The Weah-led government is becoming increasingly unattractive for public service amid serious fiscal and economic challenges that have rendered the administration unable to pay salaries regularly, forcing officials to resign.
The government has suffered at least three resignations in less than a month ranging from a director, deputy director and a comptroller, respectively at three separate public entities.
The inability to pay salaries regularly seems to be crippling the smooth function of the government amid hints that more officials are expected to quit.
A senior executive of President George Weah’s governing Coalition for Democratic Change (CDC) recently called for reshuffle in the administration, stressing that the “honeymoon” is over and it was time to move ahead with the serious business of governance.CDC lawmaker Moses Acarous Gray recently said it was now time to weed out non-performing or non-productive officials in the government and replace them by competent persons.
But critics say the government could well be shooting itself in the leg by embarking on such exercise.
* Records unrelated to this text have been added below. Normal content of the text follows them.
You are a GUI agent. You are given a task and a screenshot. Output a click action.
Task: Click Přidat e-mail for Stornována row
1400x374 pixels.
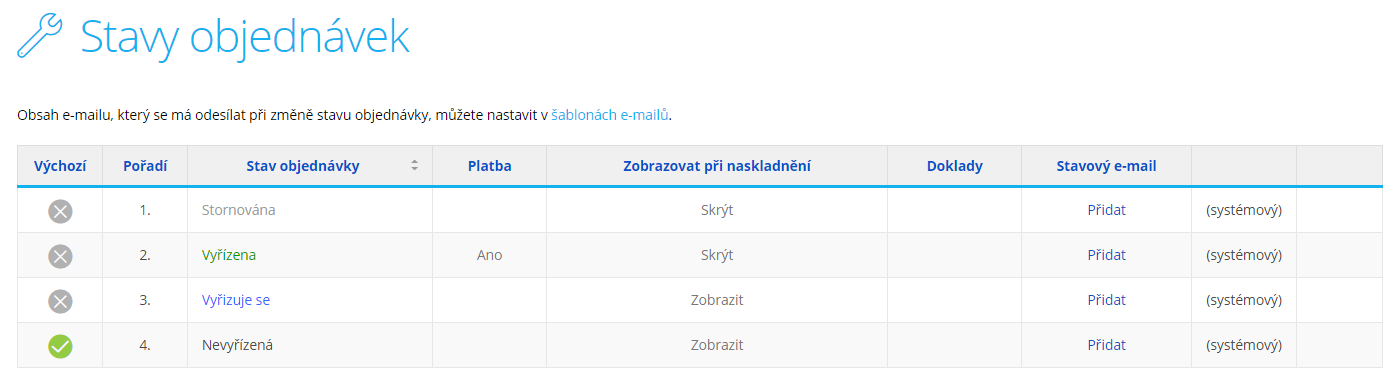point(1106,210)
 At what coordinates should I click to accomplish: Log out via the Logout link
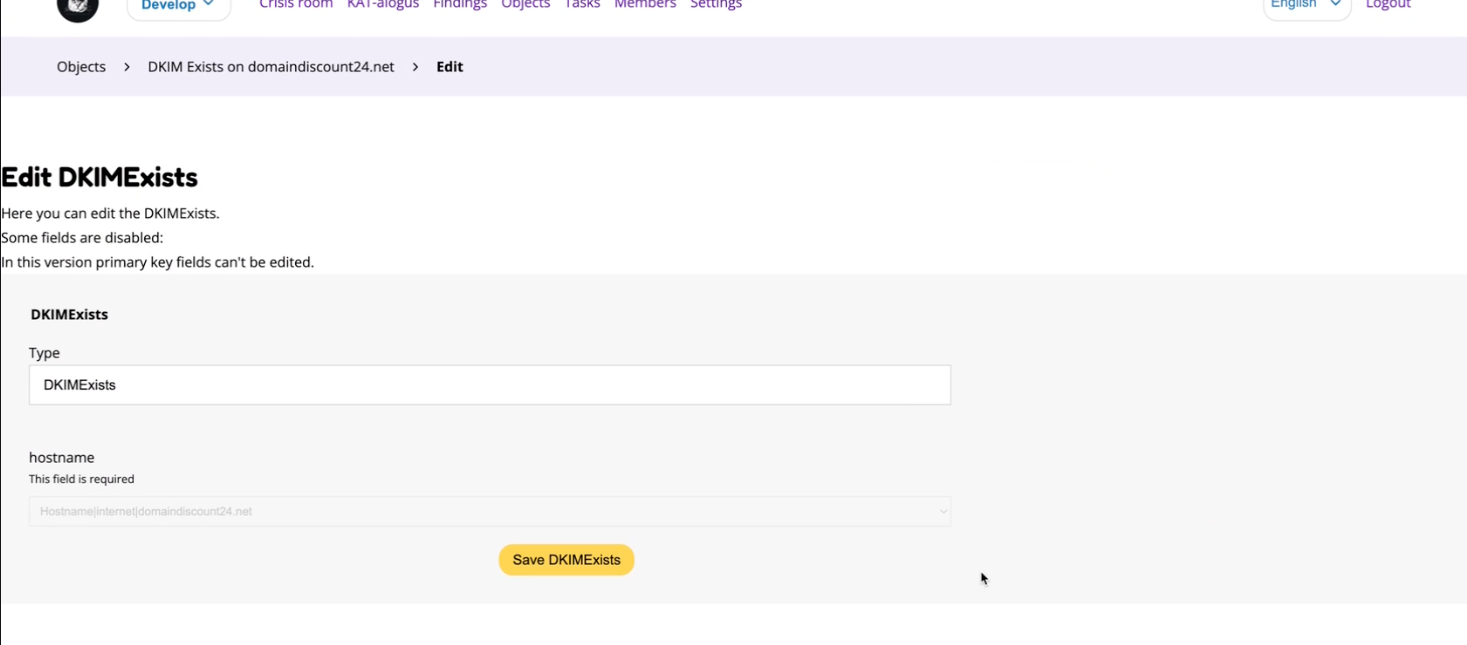(x=1388, y=5)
Since its ascendency, the ruling CDC has been in the business of sending lists of partisans to various public entities here for employment, including the Central Bank of Liberia, the Liberia Revenue Authority with the recent list of about two dozen partisans sent to the Liberia Aviation Authority, among others.
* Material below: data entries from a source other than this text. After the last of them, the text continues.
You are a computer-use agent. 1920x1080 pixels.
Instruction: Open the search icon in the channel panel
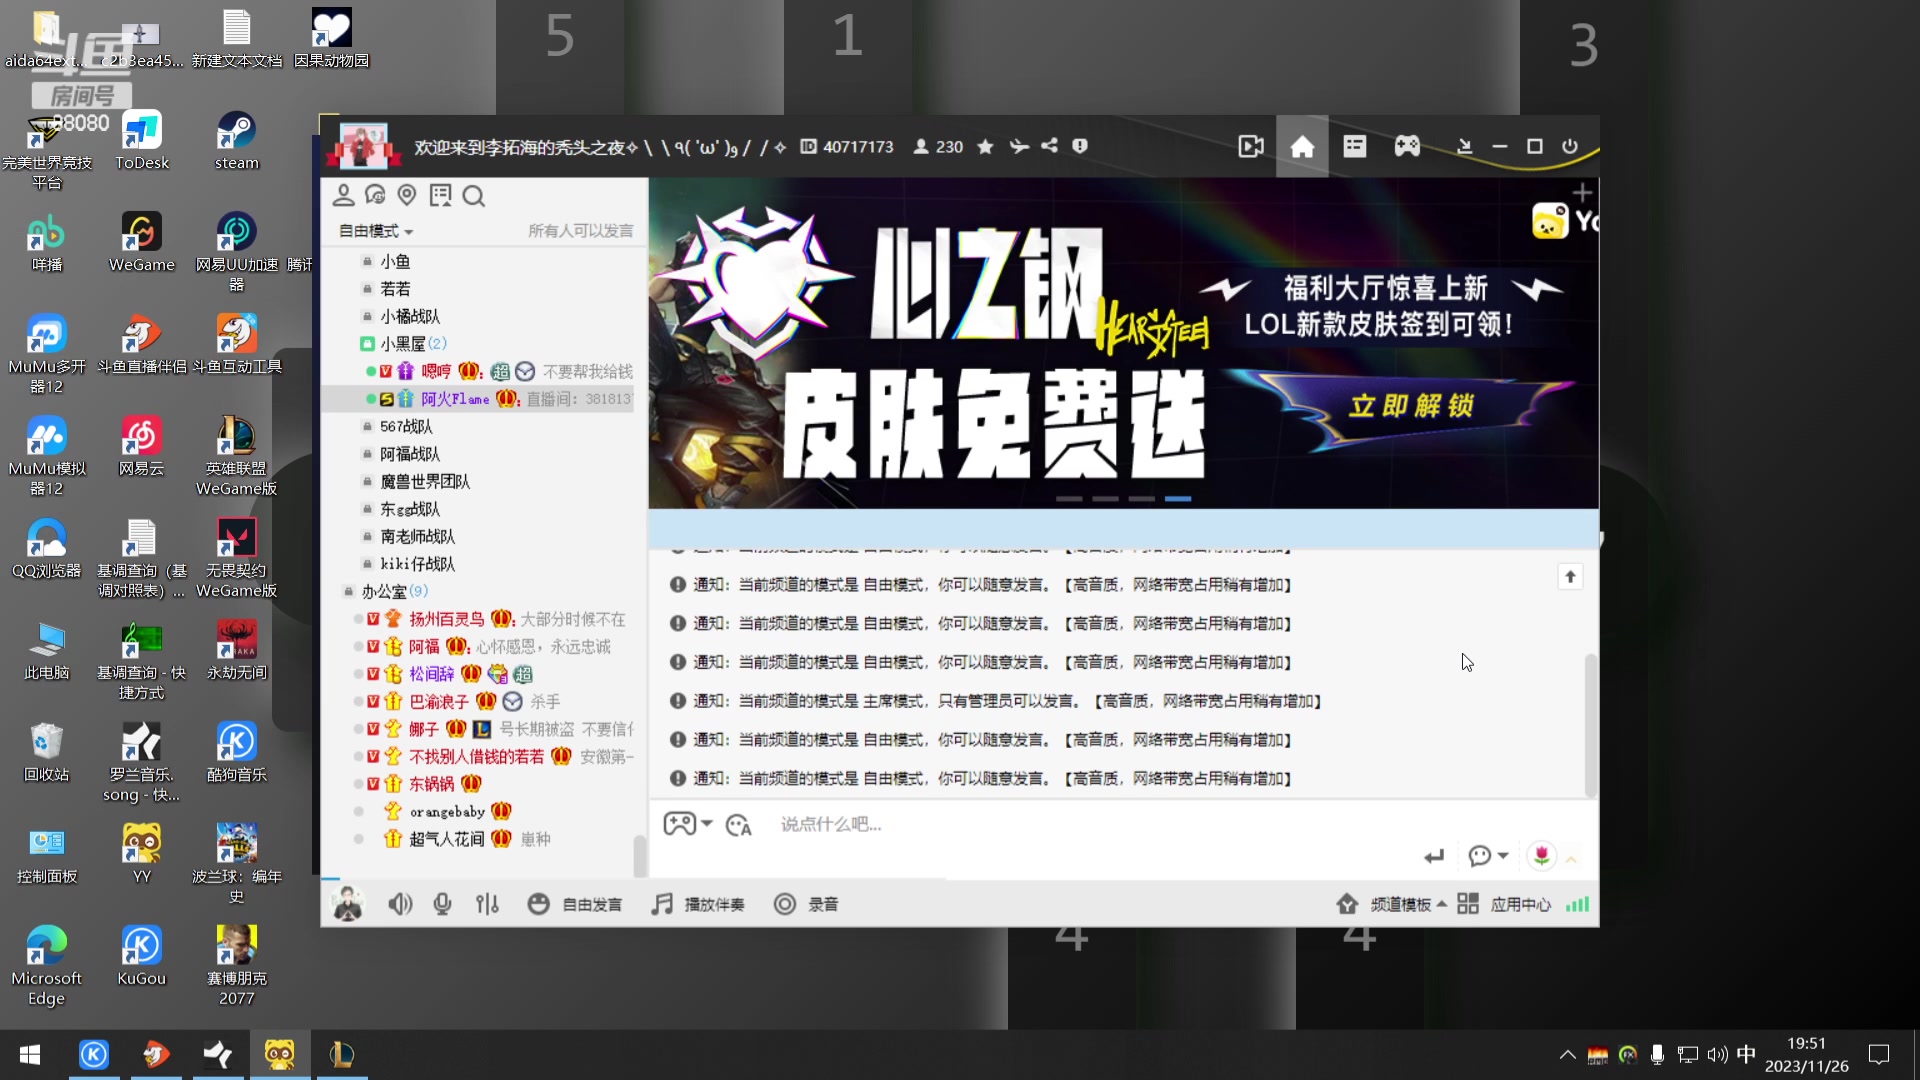(474, 196)
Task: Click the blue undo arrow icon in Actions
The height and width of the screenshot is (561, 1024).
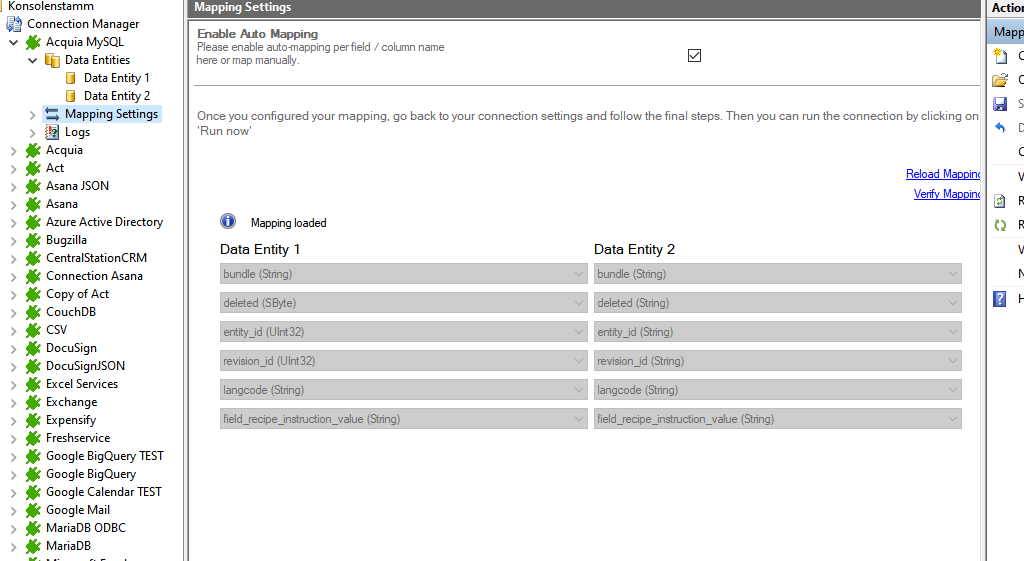Action: (999, 128)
This exercise has seen the wage bill heavily bloated, which led the International Monetary Fund (IMF) in September this year to call on the Liberian government to step up domestic revenue and rationalize spending, especially in the wage, while securing needed fiscal space for social and capital spending.
The IMF also called for further progress in public financial management reforms to improve the quality of spending in a resource-constrained environment, and for improvements in the business environment to attract high-quality, growth expanding investment.
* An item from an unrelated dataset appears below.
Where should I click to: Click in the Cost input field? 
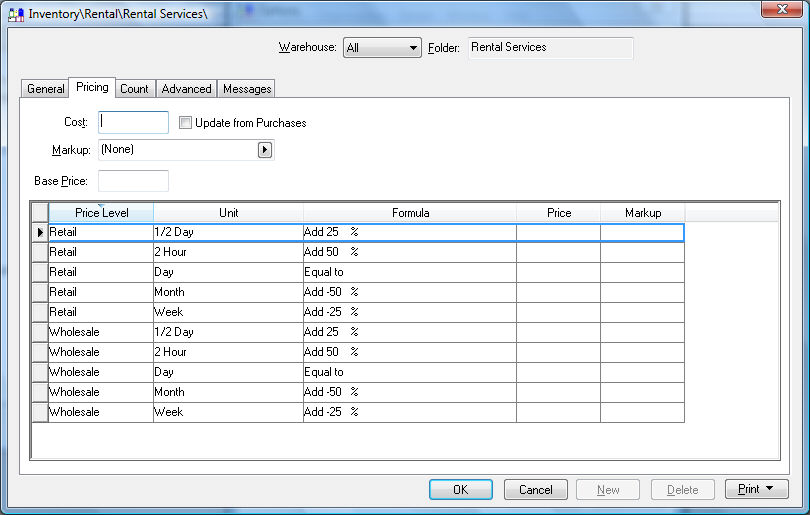(x=134, y=122)
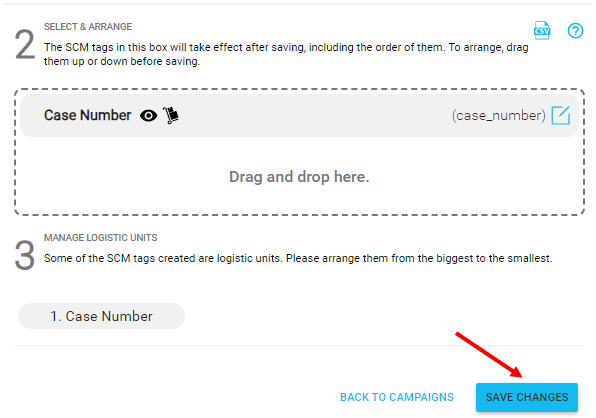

“Staff welcomes the Liberian authorities’ determination to restructure the wage bill. This is a key policy reform needed to free up fiscal space and make a credible and viable budget possible, while also increasing transparency, accountability, and equity. It is noteworthy that all three branches of Government participated, and that the process yielded a progressive outcome, in that the burden was borne by the higher paid employees with the poorest benefiting from salary increases, including among teachers, health workers and line security forces.
The staff-level agreement is subject to fulfillment of significant prior actions in the fiscal and monetary areas that will need to be undertaken by the Liberian authorities. Assuming these are satisfied in a timely manner, it is anticipated that the IMF Executive Board could consider approval of Liberia’s formal request for financial support under the Extended Credit Facility as early as the first half of December 2019”, a statement issued by the IMF in September after a Staff-Level Agreement with the Liberian government read.